◆ **To be done**
Edit the data from the line with "The image size is (1456, 819)." up to and including the line with "cut is located at coordinates (251, 56).", replacing "Image resolution" with "Screen resolution" and changing nothing else. Give back only those lines.

━━━ Extracted data

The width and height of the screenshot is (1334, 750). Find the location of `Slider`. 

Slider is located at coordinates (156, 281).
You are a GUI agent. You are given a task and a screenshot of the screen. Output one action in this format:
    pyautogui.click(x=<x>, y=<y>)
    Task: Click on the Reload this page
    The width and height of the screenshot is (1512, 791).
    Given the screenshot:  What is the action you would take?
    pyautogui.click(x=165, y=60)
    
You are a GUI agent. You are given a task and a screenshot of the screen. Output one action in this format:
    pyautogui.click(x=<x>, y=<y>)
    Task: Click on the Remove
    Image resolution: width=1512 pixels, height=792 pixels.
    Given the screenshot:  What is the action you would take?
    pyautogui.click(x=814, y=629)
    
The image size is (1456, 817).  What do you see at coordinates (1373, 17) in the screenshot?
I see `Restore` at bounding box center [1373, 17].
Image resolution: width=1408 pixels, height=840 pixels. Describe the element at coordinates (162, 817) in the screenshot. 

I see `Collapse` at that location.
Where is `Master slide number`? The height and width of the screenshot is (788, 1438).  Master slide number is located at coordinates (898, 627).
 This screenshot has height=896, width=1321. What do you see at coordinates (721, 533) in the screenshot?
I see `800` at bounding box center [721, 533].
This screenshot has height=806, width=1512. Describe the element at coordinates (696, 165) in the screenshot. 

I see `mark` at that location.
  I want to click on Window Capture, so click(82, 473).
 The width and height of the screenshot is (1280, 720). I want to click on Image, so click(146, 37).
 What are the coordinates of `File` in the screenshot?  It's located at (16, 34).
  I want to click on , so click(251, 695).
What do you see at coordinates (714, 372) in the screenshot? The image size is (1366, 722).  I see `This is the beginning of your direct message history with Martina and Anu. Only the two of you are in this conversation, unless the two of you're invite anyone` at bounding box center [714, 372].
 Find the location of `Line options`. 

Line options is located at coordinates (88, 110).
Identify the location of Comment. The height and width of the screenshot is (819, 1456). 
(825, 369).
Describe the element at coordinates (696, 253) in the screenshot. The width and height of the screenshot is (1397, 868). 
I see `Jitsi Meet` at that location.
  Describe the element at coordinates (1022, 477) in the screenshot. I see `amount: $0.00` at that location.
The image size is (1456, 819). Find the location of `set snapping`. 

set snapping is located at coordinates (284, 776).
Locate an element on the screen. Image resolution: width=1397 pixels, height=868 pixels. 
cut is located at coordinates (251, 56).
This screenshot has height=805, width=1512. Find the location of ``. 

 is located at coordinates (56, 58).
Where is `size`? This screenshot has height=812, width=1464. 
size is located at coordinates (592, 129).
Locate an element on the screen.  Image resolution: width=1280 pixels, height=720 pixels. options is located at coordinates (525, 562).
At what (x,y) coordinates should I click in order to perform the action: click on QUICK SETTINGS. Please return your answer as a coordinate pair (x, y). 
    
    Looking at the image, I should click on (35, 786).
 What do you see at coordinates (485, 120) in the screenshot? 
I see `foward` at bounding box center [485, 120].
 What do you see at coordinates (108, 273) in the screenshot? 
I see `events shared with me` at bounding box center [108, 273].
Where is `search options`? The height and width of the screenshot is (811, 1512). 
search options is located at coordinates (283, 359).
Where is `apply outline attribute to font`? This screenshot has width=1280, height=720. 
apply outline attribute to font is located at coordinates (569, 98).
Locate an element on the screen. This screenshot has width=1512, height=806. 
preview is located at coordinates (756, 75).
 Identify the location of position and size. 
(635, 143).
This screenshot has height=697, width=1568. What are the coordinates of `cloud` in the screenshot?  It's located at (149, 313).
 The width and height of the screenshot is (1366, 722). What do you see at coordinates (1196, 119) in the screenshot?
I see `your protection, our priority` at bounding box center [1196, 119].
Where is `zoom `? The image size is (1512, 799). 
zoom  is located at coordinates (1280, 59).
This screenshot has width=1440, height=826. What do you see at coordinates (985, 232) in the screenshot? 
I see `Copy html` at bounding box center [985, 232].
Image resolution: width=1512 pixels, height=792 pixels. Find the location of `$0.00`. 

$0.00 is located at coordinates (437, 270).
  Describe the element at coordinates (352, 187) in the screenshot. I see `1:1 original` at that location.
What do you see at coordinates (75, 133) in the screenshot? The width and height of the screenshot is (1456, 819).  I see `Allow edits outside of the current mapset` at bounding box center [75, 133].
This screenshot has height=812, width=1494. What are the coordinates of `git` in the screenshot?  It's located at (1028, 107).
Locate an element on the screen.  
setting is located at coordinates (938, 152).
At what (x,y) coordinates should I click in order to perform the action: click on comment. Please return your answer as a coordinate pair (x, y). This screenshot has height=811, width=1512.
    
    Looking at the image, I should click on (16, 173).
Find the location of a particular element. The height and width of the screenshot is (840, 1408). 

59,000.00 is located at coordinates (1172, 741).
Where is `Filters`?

━━━━━━

◆ **Written answer**
The image size is (1456, 819). Find the location of `set snapping`. 

set snapping is located at coordinates (284, 776).
Locate an element on the screen. Screen resolution: width=1397 pixels, height=868 pixels. 
cut is located at coordinates (251, 56).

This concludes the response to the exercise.